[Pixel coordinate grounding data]
- - - - - - -
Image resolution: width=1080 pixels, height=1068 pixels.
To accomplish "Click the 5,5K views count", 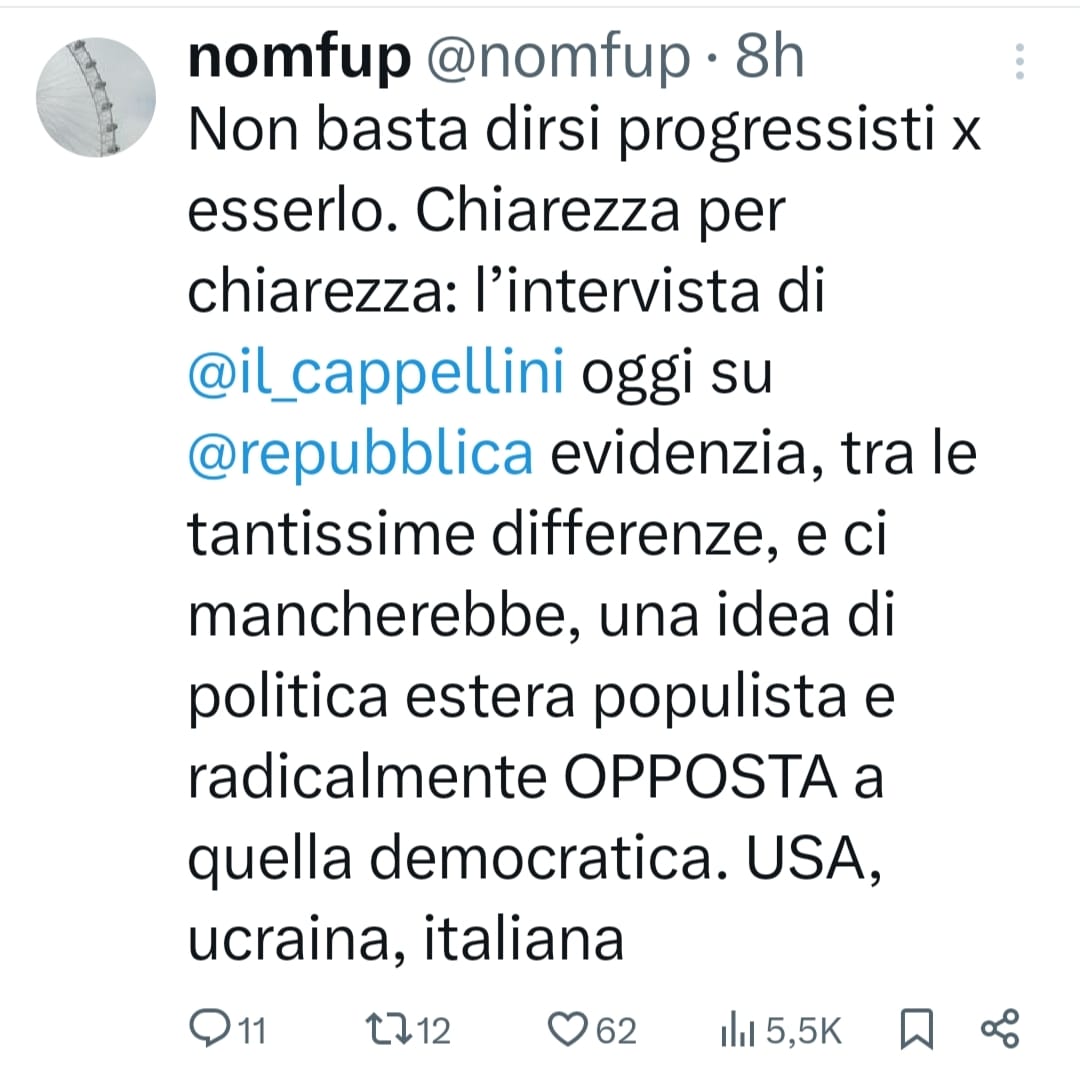I will [804, 1030].
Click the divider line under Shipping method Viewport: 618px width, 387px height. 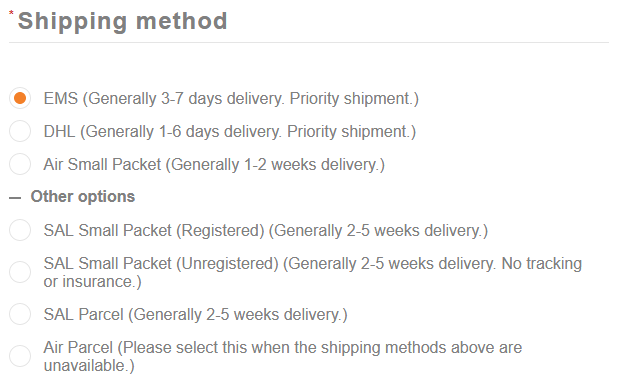309,42
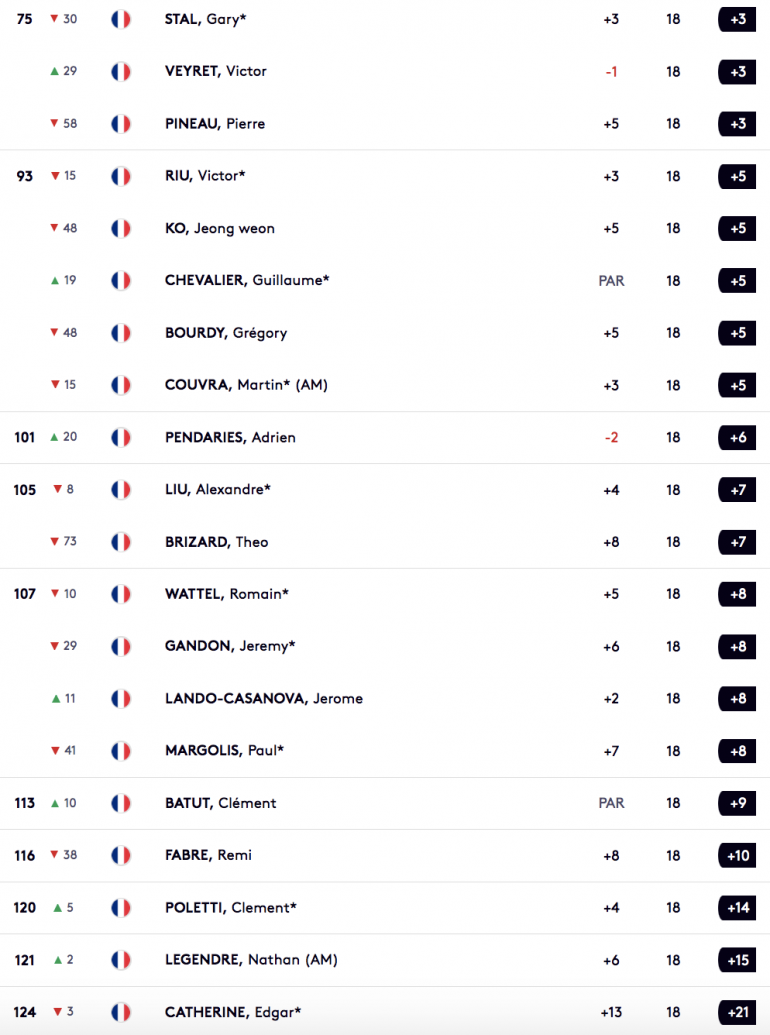Click the flag icon next to PENDARIES, Adrien
Image resolution: width=770 pixels, height=1035 pixels.
pyautogui.click(x=121, y=437)
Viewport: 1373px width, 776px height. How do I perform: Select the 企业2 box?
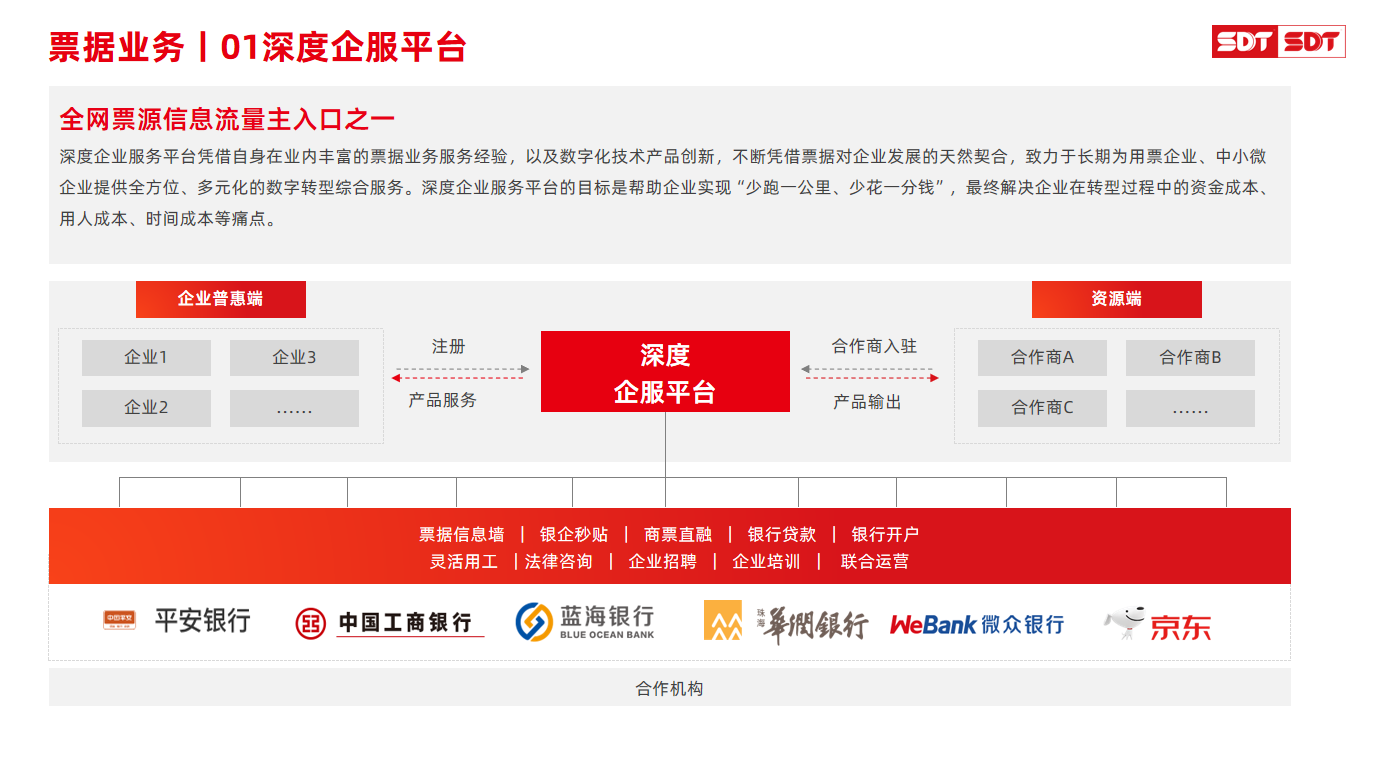coord(146,408)
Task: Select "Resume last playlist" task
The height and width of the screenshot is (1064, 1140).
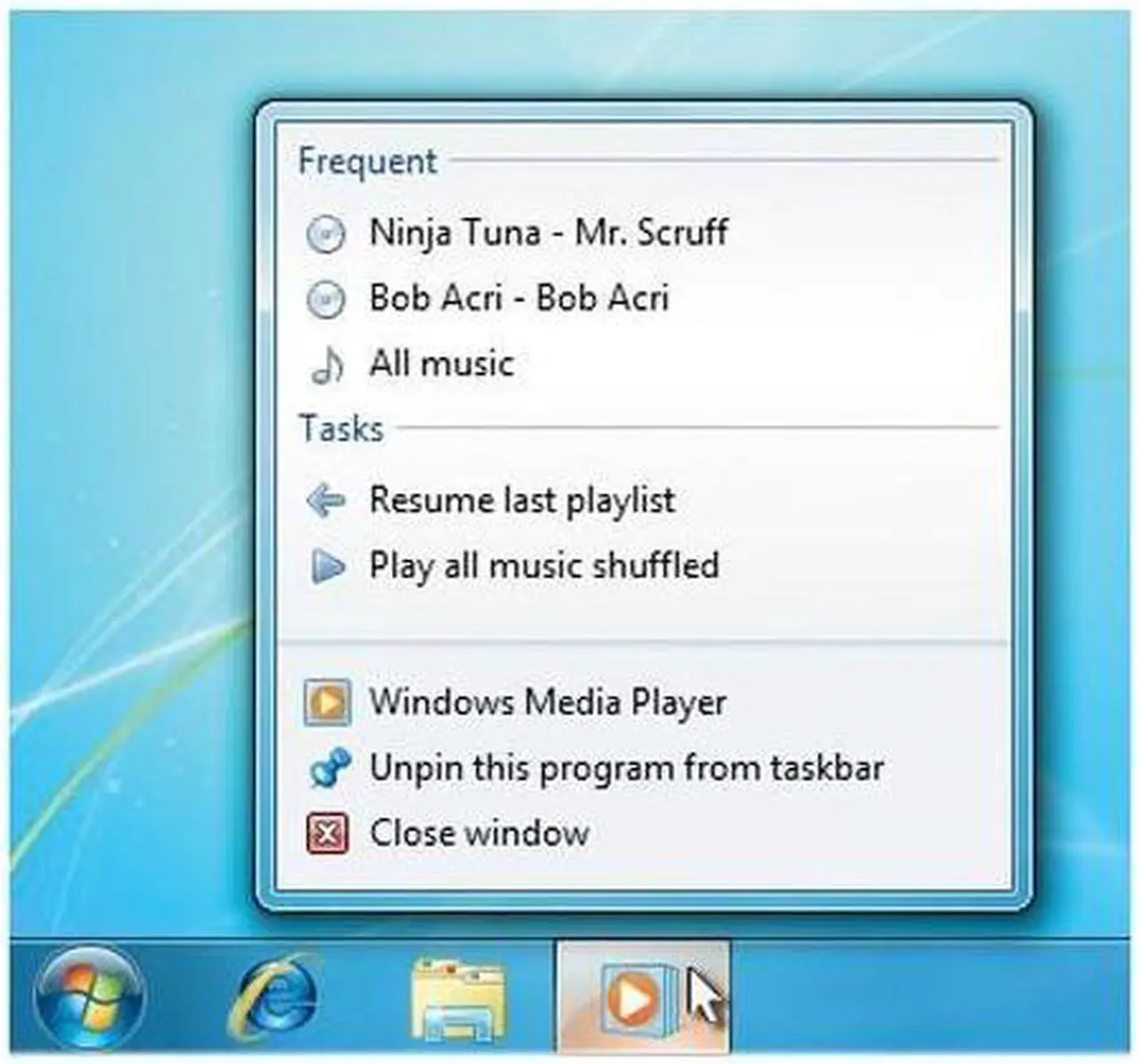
- - - - - - -
:: Exercise brief ::
Write out, exactly and with nothing added, every line from the one that holds "Viewport: 1373px width, 776px" to the end of the entries above; pictures stay out.

:: Answer for the task ::
Viewport: 1373px width, 776px height. How do I perform: Select the 企业2 box?
coord(146,408)
Task: Select "Resume last playlist" task
The height and width of the screenshot is (1064, 1140).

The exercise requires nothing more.